An open question in brain disorder research is whether behavioral phenotypes in animal models are conserved across species. This question is especially pressing for autism research, where in rodent models it has been challenging to detect social phenotypes and other behavioral hallmarks of the disorder, leaving the utility of these models in doubt. Pinpointing conserved phenotypic elements would provide comparative insights generating new mechanistic hypotheses and supporting new tests of animal model validity. However, the field lacks a framework for rigorously and quantitatively comparing behavioral phenotypes across species.

A recent SFARI-funded three-dimensional (3D) pose tracking method enabled deep behavioral phenotyping in both interacting rats and mice, but technical challenges have made it difficult to map these phenotypes from one species to the other. The issue is that for existing analysis approaches, species-specific differences in body proportions and 3D pose formats, including the number and anatomical placement of tracked keypoints, make these datasets incompatible.

The goal of this proposal is to develop a new computational method permitting flexible identification of behavioral motifs across heterogeneous pose formats, thus enabling joint analysis of mouse and rat phenotypes. To achieve species and pose flexibility, the method will use transformer neural network modules inspired by the latest advances in large AI foundation models. These modules will accommodate arbitrary data structures and identify behavioral motifs from inferred true body kinematics rather than from observed keypoint coordinates directly.

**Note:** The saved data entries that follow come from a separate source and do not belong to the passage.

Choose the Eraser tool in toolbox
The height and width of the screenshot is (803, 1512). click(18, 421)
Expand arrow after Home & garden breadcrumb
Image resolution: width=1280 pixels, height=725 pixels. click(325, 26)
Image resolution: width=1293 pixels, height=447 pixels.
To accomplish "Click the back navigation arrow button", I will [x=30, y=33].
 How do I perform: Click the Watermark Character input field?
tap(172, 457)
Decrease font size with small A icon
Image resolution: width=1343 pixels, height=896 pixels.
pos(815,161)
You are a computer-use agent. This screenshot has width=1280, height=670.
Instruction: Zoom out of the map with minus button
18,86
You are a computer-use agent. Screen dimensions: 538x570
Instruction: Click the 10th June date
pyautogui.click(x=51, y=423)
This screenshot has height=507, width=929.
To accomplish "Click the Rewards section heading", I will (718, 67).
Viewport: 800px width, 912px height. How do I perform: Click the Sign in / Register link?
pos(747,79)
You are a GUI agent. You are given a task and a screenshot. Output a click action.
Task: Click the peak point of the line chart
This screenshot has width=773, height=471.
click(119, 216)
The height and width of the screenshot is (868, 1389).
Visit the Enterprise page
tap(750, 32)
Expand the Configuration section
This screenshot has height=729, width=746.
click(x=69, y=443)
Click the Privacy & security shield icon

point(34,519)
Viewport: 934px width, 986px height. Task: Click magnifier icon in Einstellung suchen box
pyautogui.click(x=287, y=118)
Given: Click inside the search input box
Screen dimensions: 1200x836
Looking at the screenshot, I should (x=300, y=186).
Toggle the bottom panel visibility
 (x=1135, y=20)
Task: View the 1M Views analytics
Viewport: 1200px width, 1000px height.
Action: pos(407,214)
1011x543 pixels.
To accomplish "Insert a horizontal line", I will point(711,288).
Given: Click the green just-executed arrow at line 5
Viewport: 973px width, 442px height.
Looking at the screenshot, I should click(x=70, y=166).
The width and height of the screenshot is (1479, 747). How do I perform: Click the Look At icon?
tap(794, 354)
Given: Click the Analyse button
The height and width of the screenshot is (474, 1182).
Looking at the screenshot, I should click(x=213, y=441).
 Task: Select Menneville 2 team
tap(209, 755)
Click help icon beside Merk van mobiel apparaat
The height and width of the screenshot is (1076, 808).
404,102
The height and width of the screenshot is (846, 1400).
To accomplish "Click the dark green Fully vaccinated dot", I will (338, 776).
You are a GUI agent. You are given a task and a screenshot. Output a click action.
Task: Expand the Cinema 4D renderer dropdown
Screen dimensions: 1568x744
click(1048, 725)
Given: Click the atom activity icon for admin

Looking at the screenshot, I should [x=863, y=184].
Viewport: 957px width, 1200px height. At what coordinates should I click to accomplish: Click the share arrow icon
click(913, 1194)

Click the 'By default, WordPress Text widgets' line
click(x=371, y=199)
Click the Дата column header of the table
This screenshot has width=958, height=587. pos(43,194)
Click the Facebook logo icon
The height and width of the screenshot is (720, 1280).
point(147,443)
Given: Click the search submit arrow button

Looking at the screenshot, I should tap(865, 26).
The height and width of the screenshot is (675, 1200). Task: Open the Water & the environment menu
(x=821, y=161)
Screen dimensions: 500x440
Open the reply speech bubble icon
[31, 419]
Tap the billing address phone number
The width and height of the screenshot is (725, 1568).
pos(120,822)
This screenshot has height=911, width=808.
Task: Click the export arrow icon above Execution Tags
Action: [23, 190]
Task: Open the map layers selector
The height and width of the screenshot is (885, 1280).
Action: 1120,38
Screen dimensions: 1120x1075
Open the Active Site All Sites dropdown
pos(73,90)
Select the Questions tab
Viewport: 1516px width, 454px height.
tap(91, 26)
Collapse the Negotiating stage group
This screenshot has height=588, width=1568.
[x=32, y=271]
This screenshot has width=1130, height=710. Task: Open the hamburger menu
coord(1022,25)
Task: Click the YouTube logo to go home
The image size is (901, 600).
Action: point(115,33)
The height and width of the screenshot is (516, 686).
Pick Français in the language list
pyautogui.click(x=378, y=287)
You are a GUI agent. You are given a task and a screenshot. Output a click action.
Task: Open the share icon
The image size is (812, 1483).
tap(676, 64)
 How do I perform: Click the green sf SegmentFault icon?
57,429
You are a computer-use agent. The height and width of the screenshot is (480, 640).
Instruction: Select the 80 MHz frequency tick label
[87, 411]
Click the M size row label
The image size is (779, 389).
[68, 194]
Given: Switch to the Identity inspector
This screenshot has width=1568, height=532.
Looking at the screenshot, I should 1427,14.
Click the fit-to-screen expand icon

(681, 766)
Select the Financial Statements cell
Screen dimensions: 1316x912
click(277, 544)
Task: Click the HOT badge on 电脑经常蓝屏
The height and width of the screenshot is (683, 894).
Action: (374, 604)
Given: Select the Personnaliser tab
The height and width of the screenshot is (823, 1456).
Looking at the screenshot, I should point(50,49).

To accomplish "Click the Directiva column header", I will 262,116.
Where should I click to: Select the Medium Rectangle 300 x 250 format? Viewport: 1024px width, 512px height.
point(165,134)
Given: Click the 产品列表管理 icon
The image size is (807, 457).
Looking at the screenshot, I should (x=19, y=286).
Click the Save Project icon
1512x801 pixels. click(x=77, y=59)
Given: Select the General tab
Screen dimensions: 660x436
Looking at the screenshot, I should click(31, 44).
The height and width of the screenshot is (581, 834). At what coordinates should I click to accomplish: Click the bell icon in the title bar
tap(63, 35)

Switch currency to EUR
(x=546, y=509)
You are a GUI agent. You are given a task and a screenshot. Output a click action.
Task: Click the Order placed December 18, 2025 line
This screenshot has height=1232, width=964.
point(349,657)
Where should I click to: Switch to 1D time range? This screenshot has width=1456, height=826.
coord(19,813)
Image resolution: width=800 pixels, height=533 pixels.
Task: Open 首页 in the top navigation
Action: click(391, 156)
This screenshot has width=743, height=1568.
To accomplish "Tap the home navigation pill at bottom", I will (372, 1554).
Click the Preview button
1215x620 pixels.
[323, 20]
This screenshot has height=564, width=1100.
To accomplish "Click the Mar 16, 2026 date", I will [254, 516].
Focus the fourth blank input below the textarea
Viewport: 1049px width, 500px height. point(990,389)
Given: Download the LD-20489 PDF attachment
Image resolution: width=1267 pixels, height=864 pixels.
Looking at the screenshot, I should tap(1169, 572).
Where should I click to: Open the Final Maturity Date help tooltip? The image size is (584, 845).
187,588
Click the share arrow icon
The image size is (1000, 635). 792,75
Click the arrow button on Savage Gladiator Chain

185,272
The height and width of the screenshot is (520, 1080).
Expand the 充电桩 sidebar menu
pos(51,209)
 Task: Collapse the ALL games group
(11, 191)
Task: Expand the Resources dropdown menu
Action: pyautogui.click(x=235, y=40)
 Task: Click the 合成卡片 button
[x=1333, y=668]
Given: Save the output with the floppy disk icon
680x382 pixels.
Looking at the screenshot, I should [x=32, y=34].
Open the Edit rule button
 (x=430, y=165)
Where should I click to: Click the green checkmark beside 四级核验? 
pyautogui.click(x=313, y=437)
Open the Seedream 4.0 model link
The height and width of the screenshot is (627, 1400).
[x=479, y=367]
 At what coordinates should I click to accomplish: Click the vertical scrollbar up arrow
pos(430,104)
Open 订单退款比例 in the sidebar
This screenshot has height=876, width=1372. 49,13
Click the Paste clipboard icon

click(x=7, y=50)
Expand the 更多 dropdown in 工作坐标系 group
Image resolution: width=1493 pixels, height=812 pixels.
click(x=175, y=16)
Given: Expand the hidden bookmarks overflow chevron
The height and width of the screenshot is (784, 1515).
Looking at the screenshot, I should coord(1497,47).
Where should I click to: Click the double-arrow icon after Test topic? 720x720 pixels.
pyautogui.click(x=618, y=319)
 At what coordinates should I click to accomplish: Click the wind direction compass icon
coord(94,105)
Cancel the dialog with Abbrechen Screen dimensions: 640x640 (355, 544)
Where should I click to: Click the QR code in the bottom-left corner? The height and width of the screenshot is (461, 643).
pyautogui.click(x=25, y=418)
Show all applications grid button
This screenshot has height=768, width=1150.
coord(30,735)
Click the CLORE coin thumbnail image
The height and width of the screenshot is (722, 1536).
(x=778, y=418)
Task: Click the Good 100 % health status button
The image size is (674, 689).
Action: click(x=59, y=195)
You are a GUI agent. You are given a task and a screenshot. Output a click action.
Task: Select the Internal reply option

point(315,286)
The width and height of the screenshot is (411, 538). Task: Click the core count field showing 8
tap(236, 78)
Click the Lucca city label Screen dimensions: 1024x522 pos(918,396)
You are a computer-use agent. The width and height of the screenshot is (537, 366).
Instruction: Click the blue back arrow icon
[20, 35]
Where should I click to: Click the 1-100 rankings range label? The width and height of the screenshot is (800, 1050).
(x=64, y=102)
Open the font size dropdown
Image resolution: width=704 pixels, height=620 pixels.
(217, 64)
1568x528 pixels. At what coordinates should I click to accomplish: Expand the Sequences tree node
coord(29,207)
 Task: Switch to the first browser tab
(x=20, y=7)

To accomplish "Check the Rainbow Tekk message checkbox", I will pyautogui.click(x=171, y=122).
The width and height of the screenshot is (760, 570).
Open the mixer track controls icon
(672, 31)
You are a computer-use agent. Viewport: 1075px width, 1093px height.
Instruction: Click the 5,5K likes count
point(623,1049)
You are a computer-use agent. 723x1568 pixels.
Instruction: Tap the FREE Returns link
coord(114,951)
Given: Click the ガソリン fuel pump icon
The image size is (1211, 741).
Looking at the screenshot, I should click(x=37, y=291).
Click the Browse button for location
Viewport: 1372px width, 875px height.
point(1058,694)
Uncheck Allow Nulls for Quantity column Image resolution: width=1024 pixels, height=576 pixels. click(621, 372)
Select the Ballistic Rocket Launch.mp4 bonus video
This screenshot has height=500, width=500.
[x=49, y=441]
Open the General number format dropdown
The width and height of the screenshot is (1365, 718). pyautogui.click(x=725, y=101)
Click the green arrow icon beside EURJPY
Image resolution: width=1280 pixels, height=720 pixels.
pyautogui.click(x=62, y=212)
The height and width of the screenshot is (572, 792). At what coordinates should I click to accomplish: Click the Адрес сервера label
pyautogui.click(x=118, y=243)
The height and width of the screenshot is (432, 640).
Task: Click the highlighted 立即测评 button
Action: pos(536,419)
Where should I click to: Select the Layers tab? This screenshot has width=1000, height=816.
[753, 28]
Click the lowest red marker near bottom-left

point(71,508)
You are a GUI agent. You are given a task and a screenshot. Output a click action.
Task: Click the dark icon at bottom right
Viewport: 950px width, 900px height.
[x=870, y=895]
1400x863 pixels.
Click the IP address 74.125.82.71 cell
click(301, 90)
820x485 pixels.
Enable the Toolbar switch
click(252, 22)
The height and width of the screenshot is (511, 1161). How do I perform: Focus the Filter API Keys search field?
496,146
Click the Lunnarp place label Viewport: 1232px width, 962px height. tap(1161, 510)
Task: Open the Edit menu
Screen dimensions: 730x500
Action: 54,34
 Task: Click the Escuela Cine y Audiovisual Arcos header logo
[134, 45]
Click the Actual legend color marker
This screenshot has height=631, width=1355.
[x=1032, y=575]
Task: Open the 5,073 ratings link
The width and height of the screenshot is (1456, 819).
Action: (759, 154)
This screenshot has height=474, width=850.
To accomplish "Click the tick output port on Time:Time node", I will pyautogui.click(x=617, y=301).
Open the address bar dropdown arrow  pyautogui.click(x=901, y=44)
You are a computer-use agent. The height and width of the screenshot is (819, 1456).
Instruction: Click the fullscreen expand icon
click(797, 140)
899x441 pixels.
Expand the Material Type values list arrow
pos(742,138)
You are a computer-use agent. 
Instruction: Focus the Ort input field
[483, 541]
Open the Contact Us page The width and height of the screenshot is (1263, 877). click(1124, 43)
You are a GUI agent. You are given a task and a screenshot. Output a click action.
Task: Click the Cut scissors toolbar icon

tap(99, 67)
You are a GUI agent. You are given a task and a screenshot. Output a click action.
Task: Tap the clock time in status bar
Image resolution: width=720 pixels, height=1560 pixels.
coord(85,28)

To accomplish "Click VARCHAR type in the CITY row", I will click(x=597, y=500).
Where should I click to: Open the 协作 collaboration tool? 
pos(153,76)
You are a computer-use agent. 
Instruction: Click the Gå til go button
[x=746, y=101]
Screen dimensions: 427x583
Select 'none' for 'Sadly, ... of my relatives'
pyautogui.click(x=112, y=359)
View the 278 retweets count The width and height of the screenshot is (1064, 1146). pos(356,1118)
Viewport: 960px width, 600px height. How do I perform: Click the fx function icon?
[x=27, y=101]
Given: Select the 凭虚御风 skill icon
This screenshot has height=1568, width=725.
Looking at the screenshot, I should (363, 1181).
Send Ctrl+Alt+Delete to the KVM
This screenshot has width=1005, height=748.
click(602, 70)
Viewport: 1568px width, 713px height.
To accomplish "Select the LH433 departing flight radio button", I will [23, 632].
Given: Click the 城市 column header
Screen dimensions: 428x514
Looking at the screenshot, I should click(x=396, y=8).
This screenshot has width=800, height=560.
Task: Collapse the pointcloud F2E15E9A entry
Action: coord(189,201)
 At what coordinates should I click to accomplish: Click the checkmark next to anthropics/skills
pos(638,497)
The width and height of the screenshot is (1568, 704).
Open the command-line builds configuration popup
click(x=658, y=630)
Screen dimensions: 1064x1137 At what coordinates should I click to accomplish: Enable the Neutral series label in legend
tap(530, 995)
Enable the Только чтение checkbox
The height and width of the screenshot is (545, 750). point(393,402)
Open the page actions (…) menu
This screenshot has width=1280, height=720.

The approach will be built on and used to analyze the SFARI-funded large-scale s-DANNCE dataset to draw quantitative parallels between the rat and mouse models of autism. This public dataset comprises over 140 million 3D full-body poses measuring the lone and dyadic social behavior of 7 different rat monogenic models of autism (Arid1b, Fmr1, Grin2b, Scn2a, Chd8, Arid1b, and Cntnap1 knockouts) and 2 mouse strains, including BALB/c, a mouse model of autism. Behaviors found to be modulated similarly across species will suggest potentially conserved pathways, which can be tested in future experiments. The method will also have a broad impact on neuroscience and biomedicine beyond autism.

By unifying behavioral data analysis across labs, experiments, and species, the tool can be used to assemble large-scale community data repositories that promote collective neurobehavioral knowledge building. This project will also establish a foundation for comparative behavioral phenotyping beyond just rodents, building towards a future where more rigorous links between animal models and human brain disorders transform translation from bench to bedside.